Feature Engineering Course
Feature Scaling
A model that sees one feature in the thousands and another in fractions doesn't treat them equally — it gets overwhelmed by the big numbers. Scaling brings every feature onto a level playing field so the algorithm can actually learn from all of them.
Feature scaling transforms numerical features so they occupy a comparable range of values. It does not change the shape of the distribution — it just shifts and compresses the scale. Many algorithms — including linear regression, logistic regression, SVMs, KNN, and neural networks — are sensitive to the magnitude of feature values and perform poorly or fail to converge when features are on wildly different scales.
Why Scale at All?
Picture a dataset predicting apartment rent. One feature is square_footage — values from 400 to 3,000. Another is distance_to_metro_km — values from 0.1 to 4.5. A third is num_bedrooms — values from 1 to 5.
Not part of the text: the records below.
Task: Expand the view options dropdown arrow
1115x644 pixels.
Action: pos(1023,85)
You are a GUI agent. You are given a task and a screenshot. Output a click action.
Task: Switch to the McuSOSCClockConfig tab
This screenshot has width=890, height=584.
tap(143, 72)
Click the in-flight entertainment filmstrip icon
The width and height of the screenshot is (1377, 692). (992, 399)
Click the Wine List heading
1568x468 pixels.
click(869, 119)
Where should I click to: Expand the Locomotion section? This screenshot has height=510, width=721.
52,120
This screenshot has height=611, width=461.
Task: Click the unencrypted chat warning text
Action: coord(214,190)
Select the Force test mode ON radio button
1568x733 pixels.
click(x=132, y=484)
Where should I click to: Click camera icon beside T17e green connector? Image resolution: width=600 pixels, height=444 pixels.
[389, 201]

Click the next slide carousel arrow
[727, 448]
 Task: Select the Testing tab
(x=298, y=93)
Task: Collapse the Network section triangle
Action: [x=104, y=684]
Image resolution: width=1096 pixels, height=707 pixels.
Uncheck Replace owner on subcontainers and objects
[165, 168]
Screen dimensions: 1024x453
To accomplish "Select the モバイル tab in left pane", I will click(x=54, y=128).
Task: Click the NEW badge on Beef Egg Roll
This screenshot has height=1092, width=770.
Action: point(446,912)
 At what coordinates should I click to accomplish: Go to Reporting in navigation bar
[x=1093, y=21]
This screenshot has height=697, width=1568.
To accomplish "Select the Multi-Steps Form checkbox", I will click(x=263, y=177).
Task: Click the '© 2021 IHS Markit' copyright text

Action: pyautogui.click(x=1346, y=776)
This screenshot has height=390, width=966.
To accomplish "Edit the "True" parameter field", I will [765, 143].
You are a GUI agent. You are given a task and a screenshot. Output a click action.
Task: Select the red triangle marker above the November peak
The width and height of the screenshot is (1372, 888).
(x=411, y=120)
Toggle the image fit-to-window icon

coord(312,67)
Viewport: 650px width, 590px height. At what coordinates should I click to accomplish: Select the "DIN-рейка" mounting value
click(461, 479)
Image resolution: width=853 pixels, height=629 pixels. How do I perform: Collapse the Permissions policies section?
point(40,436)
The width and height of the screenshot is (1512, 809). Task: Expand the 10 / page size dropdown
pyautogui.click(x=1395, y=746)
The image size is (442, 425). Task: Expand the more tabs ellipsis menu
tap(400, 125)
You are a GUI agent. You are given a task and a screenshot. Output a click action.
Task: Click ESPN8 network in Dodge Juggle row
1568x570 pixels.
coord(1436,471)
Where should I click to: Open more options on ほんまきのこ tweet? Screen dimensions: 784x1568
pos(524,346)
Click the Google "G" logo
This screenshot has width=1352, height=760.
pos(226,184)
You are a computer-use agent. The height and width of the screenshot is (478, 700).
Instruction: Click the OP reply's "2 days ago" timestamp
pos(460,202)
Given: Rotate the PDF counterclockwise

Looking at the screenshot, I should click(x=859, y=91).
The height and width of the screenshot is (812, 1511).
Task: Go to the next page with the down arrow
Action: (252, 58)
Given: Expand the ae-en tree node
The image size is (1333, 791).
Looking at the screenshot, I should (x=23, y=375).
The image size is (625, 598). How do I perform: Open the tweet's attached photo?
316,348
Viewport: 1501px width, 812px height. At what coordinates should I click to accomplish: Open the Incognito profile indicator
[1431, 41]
When gradient descent updates model weights, it calculates partial derivatives. The feature with the largest numerical range — square footage — produces the largest gradients and gets updated aggressively. The distance feature, with tiny values around 0–5, gets almost no update signal. The model effectively ignores the small-scale features and overfits to the large-scale one. Scaling fixes this by ensuring every feature contributes equally to the gradient.
StandardScaler — Zero mean, unit variance
Subtracts the mean and divides by standard deviation. Output has mean 0 and std 1. Works well when data is roughly normally distributed. The default choice for most regression and classification models.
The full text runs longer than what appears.